━━━ Dataset

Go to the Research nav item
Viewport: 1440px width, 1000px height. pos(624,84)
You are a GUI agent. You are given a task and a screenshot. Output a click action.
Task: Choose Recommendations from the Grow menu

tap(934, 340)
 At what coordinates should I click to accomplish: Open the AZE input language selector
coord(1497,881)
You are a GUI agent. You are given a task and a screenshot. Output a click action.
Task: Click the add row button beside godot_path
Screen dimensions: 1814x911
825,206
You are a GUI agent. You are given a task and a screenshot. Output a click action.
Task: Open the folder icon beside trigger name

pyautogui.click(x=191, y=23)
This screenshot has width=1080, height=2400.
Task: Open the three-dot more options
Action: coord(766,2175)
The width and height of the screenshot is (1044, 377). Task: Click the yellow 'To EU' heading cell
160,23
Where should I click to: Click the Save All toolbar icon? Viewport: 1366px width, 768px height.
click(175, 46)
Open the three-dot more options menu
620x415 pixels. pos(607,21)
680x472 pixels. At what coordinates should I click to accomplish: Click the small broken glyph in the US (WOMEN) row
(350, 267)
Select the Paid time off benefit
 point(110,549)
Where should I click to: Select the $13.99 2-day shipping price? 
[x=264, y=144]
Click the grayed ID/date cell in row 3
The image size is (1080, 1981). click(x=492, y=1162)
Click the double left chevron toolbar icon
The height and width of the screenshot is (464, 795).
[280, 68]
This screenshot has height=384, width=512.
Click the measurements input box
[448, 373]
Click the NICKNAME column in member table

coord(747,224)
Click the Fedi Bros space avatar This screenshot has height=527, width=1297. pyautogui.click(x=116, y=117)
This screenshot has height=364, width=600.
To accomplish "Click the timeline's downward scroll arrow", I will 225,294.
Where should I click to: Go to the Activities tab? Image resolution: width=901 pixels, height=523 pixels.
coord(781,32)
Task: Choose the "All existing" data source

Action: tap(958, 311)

━━━━━━

### [Task details]
What you should produce is an exact copy of the records above.

### [Answer to this exercise]
Go to the Research nav item
Viewport: 1440px width, 1000px height. pos(624,84)
You are a GUI agent. You are given a task and a screenshot. Output a click action.
Task: Choose Recommendations from the Grow menu

tap(934, 340)
 At what coordinates should I click to accomplish: Open the AZE input language selector
coord(1497,881)
You are a GUI agent. You are given a task and a screenshot. Output a click action.
Task: Click the add row button beside godot_path
Screen dimensions: 1814x911
825,206
You are a GUI agent. You are given a task and a screenshot. Output a click action.
Task: Open the folder icon beside trigger name

pyautogui.click(x=191, y=23)
This screenshot has width=1080, height=2400.
Task: Open the three-dot more options
Action: coord(766,2175)
The width and height of the screenshot is (1044, 377). Task: Click the yellow 'To EU' heading cell
160,23
Where should I click to: Click the Save All toolbar icon? Viewport: 1366px width, 768px height.
click(175, 46)
Open the three-dot more options menu
620x415 pixels. pos(607,21)
680x472 pixels. At what coordinates should I click to accomplish: Click the small broken glyph in the US (WOMEN) row
(350, 267)
Select the Paid time off benefit
 point(110,549)
Where should I click to: Select the $13.99 2-day shipping price? 
[x=264, y=144]
Click the grayed ID/date cell in row 3
The image size is (1080, 1981). click(x=492, y=1162)
Click the double left chevron toolbar icon
The height and width of the screenshot is (464, 795).
[280, 68]
This screenshot has height=384, width=512.
Click the measurements input box
[448, 373]
Click the NICKNAME column in member table

coord(747,224)
Click the Fedi Bros space avatar This screenshot has height=527, width=1297. pyautogui.click(x=116, y=117)
This screenshot has height=364, width=600.
To accomplish "Click the timeline's downward scroll arrow", I will 225,294.
Where should I click to: Go to the Activities tab? Image resolution: width=901 pixels, height=523 pixels.
coord(781,32)
Task: Choose the "All existing" data source

Action: tap(958, 311)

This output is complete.